Auch die Textilfabriken in Troyes nahmen blutjunge Mädchen vom Lande auf, die ohne jede Ausbildung und auf sich allein gestellt waren. Anlässlich des Besuchs eines solchen Industriebetriebs kam in Léonie der Wunsch auf, sich der Ausbildung und geistigen Formung der jungen Arbeiterinnen zu verschreiben. So ersuchte sie 1866 darum, in das Kloster der Heimsuchung zu­rückkehren zu dürfen, um dort in geistiger Abgeschiedenheit über einen Weg für ihre Mission nachzusinnen. Damals kam sie auch mit der von Pater Brisson initiierten Hilfsorganisation für junge Arbeiterinnen in Kontakt. Diese be­deutende Vorläuferin der Sozialbewegung Ende des 19. Jahrhunderts hatte 1858 unter der Bezeichnung „Werk des hl. Franz von Sales“ die sog. Oeuvres-ouvrières (Arbeiterinnenheime) zur Aufnahme junger Frauen und zu deren humanen und christlichen Ausbildung ins Leben gerufen. Für sichere Unterkünfte und die nötige Verpflegung war damit gesorgt, nicht aber für menschliche und religiöse Bildung, wozu es einer kontinuierlichen Anleitung bedurfte. Angesichts der Schwierigkeit, jemanden zu finden, der für diese Aufgabe geeignet war, erwog Brisson die Gründung ei­ner Ordensgemeinschaft, um die Werke auf eine gesicherte und permanente Basis zu stellen. Gerade in Léonie Aviat fand er jene kostbare Mitstreiterin, in der er zudem die religiöse Berufung erkannte. Tatsächlich hatte Léonie das Kloster am Ende ihrer Studien in der Absicht verlassen, wieder dorthin zurückzukehren, um Laienschwester zu werden. Doch hatten ihr P. Brisson und Mutter Chappuis geraten, abzuwarten. Die junge Frau gehorchte, weil sie dies als Willen Gottes ansah; bald darauf aber wurde ihr ein so außergewöhnliches Zeichen zuteil, dass eine Täuschung ausgeschlossen war. Sie hatte eine Optikerwerkstatt betreten, um eine Bestellung aufzugeben, als sie ein Geistesblitz durchfuhr und zu einer Entscheidung führte. In der Werkstatt traf sie auf eine beträchtliche Anzahl junger Frauen, die dort unter dem wachen und wohlwollenden Auge der Aufseherin ihre Arbeit verrichteten. Dies weckte in ihr den Wunsch, sich zu ihnen zu gesellen, um sie zu beraten und anzuleiten. Als Pater Brisson sie einlud, das von ihm gegründete Heim in Troyes zu besuchen, war Léonie sehr bewegt und verwundert zugleich; sie nahm die Einladung an, die sie als einen Ruf betrachtete, ihre erzieherischen Bestrebungen in die Praxis umzusetzen.

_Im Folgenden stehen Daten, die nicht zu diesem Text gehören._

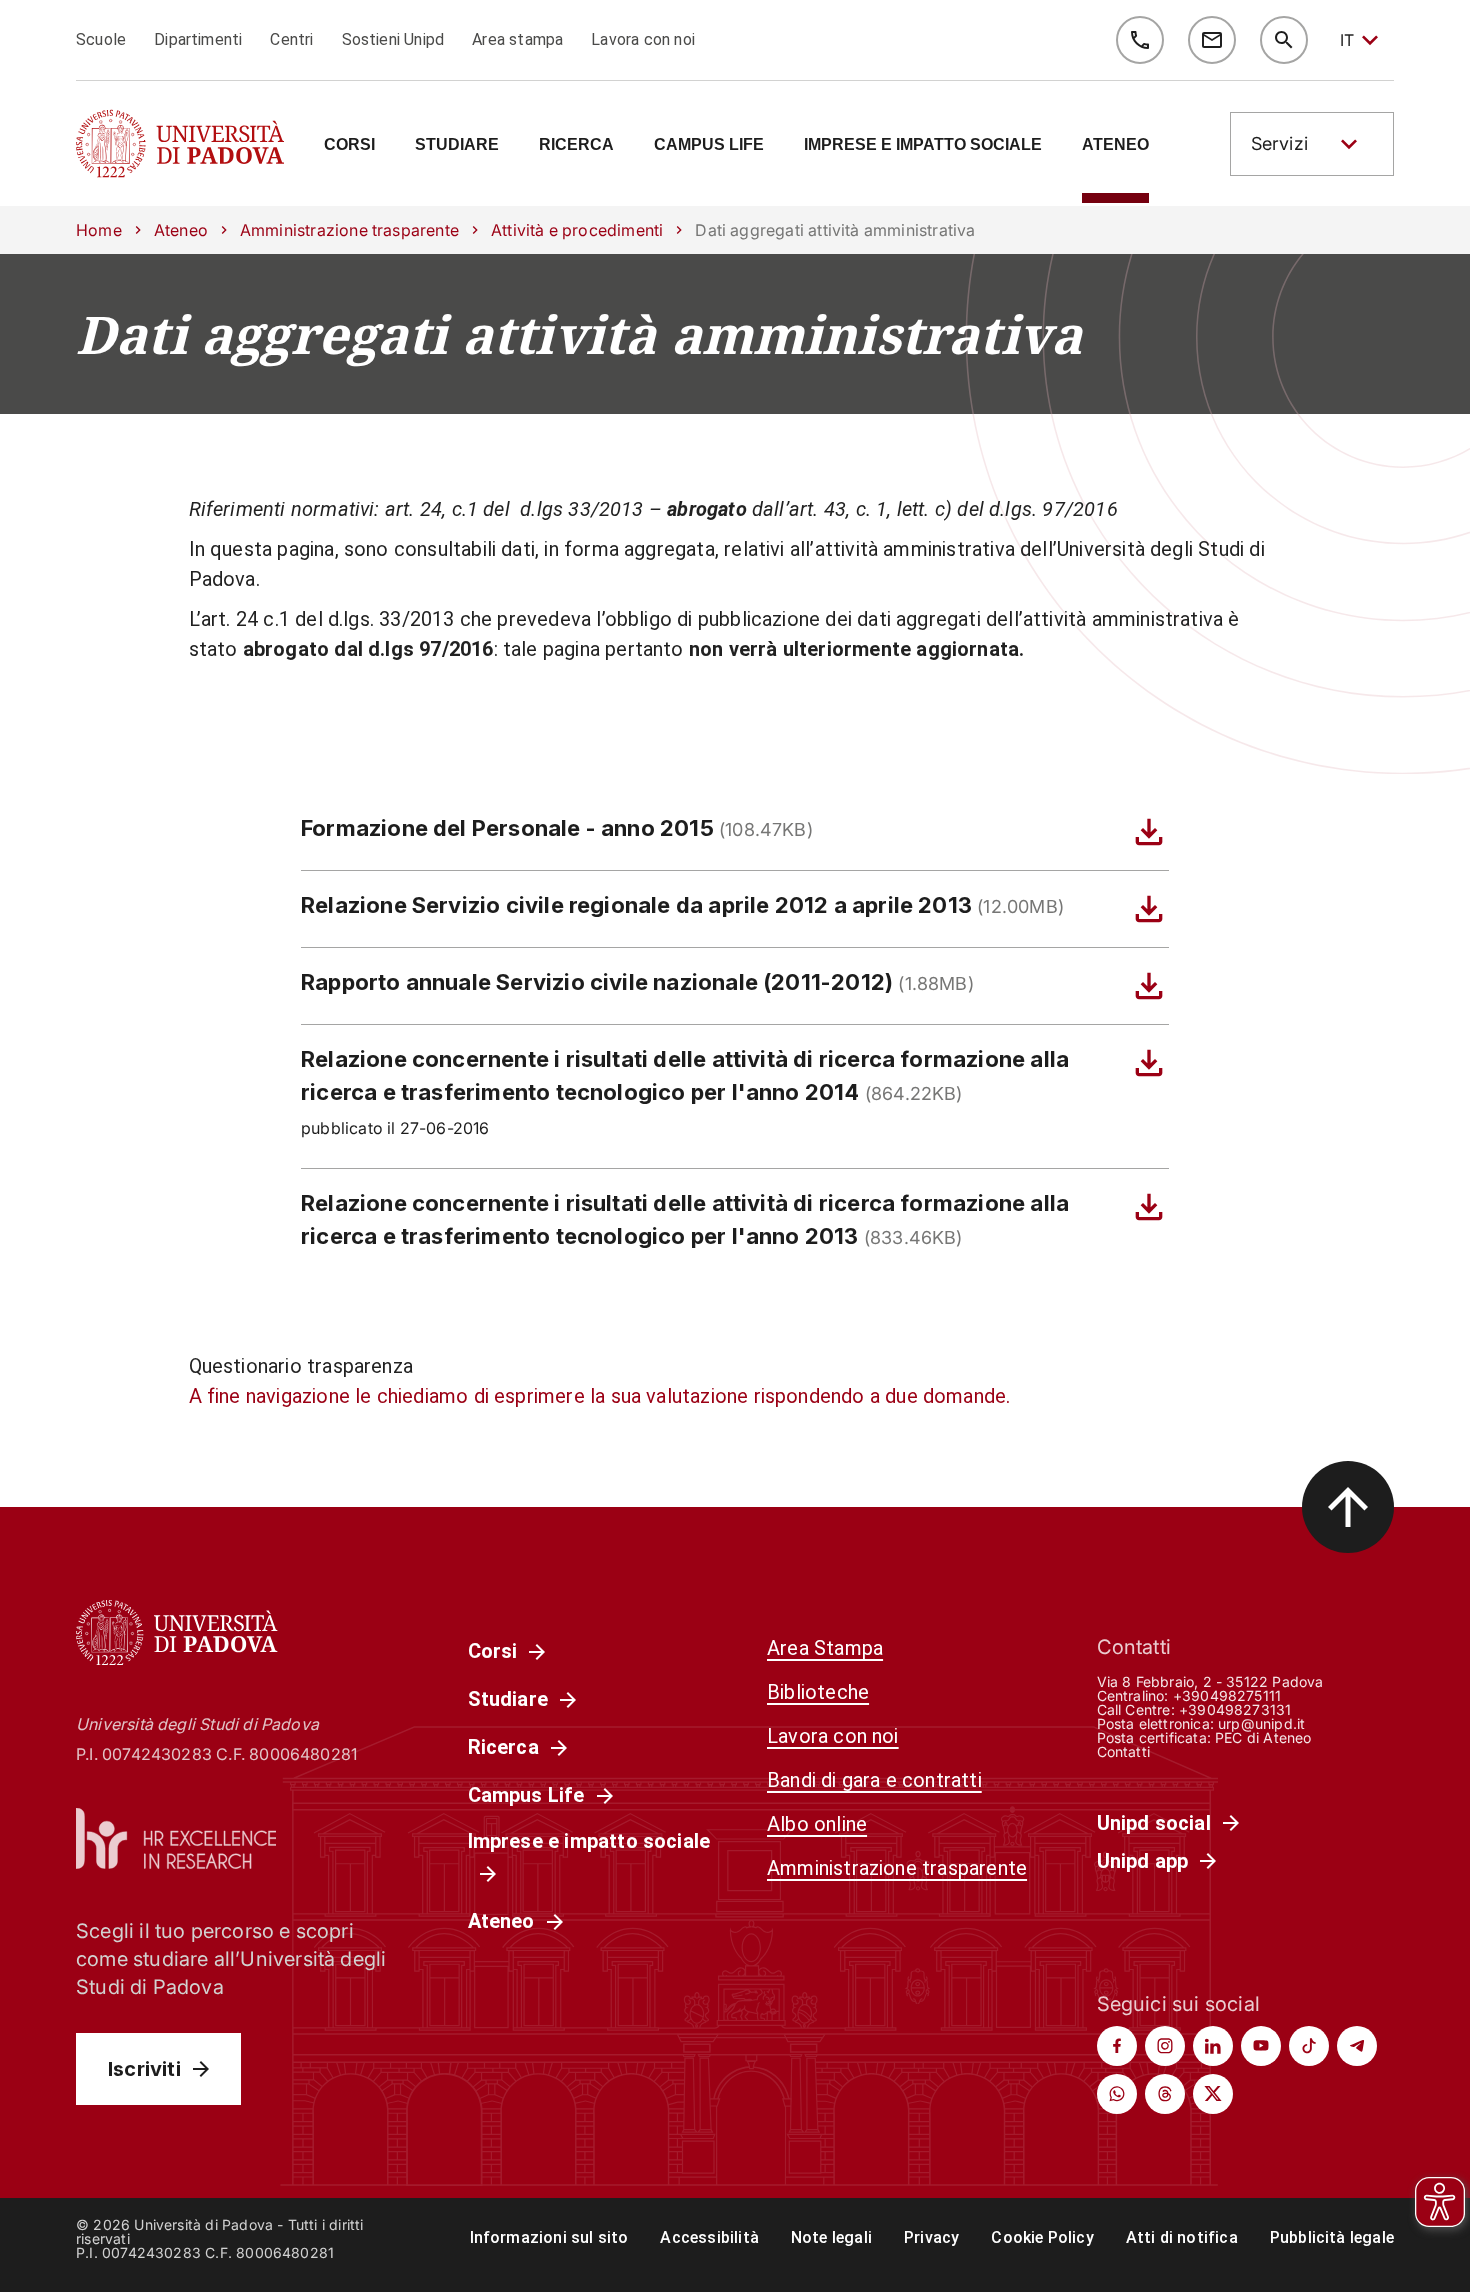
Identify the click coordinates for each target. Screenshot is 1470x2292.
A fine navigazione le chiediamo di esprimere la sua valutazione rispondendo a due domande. (600, 1396)
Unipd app (1143, 1861)
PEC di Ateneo (1263, 1737)
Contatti (1124, 1751)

Am 18. April 1866 trat sie gemeinsam mit einer ihrer Gefährtinnen aus dem Kloster der Heimsuchung dem „Werk des hl. Franz von Sales“ bei. Damit war der Grundstein für das Institut der Oblatinnen des hl. Franz von Sales gelegt.

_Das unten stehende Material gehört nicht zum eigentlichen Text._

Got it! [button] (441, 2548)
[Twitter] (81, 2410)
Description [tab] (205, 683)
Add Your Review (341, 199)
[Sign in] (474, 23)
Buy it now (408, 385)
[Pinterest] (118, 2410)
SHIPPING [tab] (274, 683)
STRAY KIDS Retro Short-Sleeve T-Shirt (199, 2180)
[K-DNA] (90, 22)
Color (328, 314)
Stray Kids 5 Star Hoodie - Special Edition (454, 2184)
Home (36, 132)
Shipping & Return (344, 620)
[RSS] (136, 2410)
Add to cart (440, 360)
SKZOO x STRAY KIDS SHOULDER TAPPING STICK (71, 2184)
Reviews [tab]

Am 30. Oktober 1868 nahm die junge Gründerin zusammen mit ihrer ersten Mitstreiterin, Lucia Canuet, das Ordenskleid und trug von nun an den bezeich­nenden Namen Sr. Franziska Salesia. Dieser Name war für sie regelrecht Programm, wie ihren persönlichen Notizen vom August 1871 zu entnehmen ist: „Heiliger Franz von Sales, Ihr habt mich zur Leiterin dieser kleinen Gruppe auserkoren. Gebt mir Euern Geist, Euer Herz…. Lasst mich teilhaben an dem Band, das Euch mit Gott verbindet und an dem inneren Geist, der mit Gott alles und ohne Gott nichts vermag!“ Die „kleine Gruppe“, die sie anführte, unterstellte sich dem Schutz des heiligen Bischofs von Genf und nahm ganz dessen Spiritualität und Pädagogik an. Das erklärt auch, warum die Gruppe Oblatinnen des hl. Franz von Sales genannt wurde.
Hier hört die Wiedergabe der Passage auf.